We now compare our 2-D and 3-D block level T2 Core designs in TSV only bonding style. First, all our designs run in a target clock period of 1.5 ns (=677 MHz). Note that the run speed of our designs are much slower than UltraSPARC T2, a commercial product of OpenSPARC T2, that runs at 1.4 GHz [12]. This is because some custom memory blocks in T2 Core such as content-addressable memory are synthesized with cells, because a general memory compiler cannot handle these kind of memories. Unfortunately, these synthesized memories run slower than the memory macros generated by a memory compiler.
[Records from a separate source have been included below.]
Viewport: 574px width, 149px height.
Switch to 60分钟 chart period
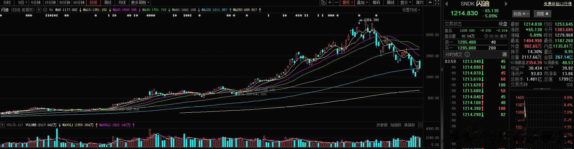(x=79, y=2)
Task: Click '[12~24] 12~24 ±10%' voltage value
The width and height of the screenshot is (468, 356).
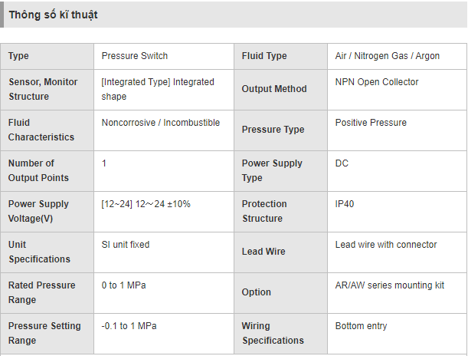Action: pos(146,204)
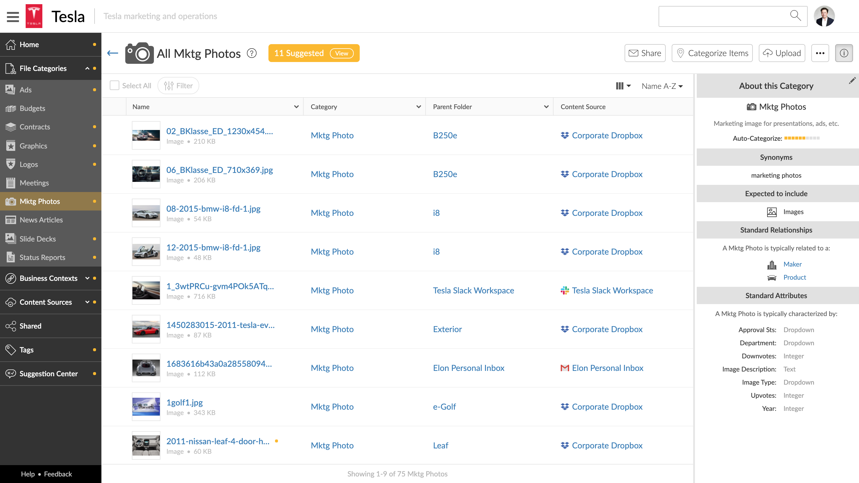Screen dimensions: 859x483
Task: Open the Name A-Z sort dropdown
Action: (662, 86)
Second, our baseline 2-D and 2-tier 3-D follow the floorplan and designs done in [3]. However, since the designs in [3] did not have PDN, we include PDN in our 2-D and 2-tier 3-D designs and made minor modifications to meet the timing.

Table IV compares various metrics between 2-D, 2-tier 3-D, and 3-tier 3-D in T2 Core designs, and Fig. 6(a) and (b) shows

GDSII layouts of our 2-D and 3-tier nonfolded 3-D design in F2B-only bonding, respectively. 2-tier 3-D applies all design techniques proposed in [3]. First, by having 3-tier 3-D design, we reduce the total wirelength by -36.2% and cell count by -22.8%. Compared to 2-tier 3-D, we reduce -16.6% more wirelength and -3.2% more cell count. The significant wirelength reduction comes from the smaller footprint and better top-level floorplanning.

Second, and most importantly, 3-tier 3-D (nonfolding) reduces the total power by -28.8%, where 2-tier 3-D (block-folding) reduces -22.0% (Note that our 2-tier 3-D design reduces -0.8% more power than reported in [3]). In spite of not applying block-folding in our 3-tier 3-D yet, better 3-tier floorplan gives more net power reduction than in 2-tier 3-D (-20.6 mW more). Three-tier 3-D achieves power reduction by cell count reduction, and wirelength saving. However, significant wirelength saving largely contributes to this power reduction than reduction in cell count which is not as significant (small cell and leakage power reduction). Last, we reduce the footprint by -67.5%. This is -14.3% more reduction than the 2-tier 3-D design. In terms of silicon area, 3-tier 3-D still uses -2.6% less area than 2-D. Three-tier 3-D uses more silicon area than 2-tier 3-D since it requires to manage more TSVs on the top-level. However, the footprint/silicon area reduction stems from the significant wirelength and cell count reduction.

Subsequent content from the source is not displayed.